SANITAS ET DIABOLO

Après un rapport des parlementaires français (cf EIH) sur l’impact du Covid-19 sur l’État de  droit en  Europe, l’institut Jacques  Delors  a publié  en  octobre  un rapport intitulé “Bilan de santé politique et démocratique de l’Europe à l’épreuve du Covid” qui passe en revue l’intensité et la nature des mesures restrictives de liberté prises durant la pandémie ainsi que leurs conséquences sur le fonctionnement futur des démocraties.
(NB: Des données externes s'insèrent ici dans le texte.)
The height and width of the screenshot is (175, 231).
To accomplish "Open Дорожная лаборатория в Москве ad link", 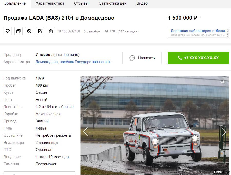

  • L’étude indique trois types de transformations provoquées par la pandémie :
    • institutionnelle, c’est-à-dire une évolution des lois qui sont plus restrictives en matière de liberté ;
    • relationnelle entre les citoyens et leurs institutions ;
    • de l’opinion publique dans son rapport aux institutions.
  • L’auteur et professeur de science politique à l’Université catholique de Lille (ESPOL), Thierry Chopin, précise que le Covid a accentué une tendance qui était déjà à l’œuvre avant la pandémie  et s’inquiète du maintien de cette tendance lourde.
  • Les démocraties solides, comme celles d’Europe du  Nord,  ont plutôt renforcé le contrôle du pouvoir exécutif par le pouvoir législatif.
  • Tandis que dans les pays se dirigeant vers l’autoritarisme  ou lesdites démocraties illibérales, la crise a accéléré la dégradation de la démocratie en faveur des exécutifs
  • D’autre part, Thierry Chopin plaide pour une intégration juridique au niveau européen.
  • Contrairement à Stefen Auer et Nicole Scicluna (voir EIH 28/10), ils estiment que sa logique est présente depuis le traité de Rome de 1957 et a été explicitée par la Cour de justice de l’Union dès 1964 dans son arrêt Costa c. Enel.
  • Cette articulation entre primauté du droit de l’UE et ordre constitutionnel interne des États membres revêt plusieurs implications :
    • Si une incompatibilité entre leur Constitution et le droit de l’Union survient, les États membres ont la liberté d’amender leur Constitution ou de quitter l’Union. Ainsi, les États demeurent souverains.
    • En outre, chaque tribunal national peut imposer une ligne rouge pour indiquer quand il estime que le droit de l’UE va trop loin.
    • Cette ligne rouge est généralement posée en lien avec la crainte que la souveraineté partagée ne menace le noyau dur de l’identité constitutionnelle nationale.
  • En France par exemple, ce garde-fou est la doctrine des « principes inhérents à l’identité constitutionnelle de la France » (voir EIH 21/10).
  • Les auteurs précisent toutefois que “ce fonctionnement devient pathologique dès lors qu’il tourne à l’affrontement”, comme cela a été le cas en mai 2020 en Allemagne.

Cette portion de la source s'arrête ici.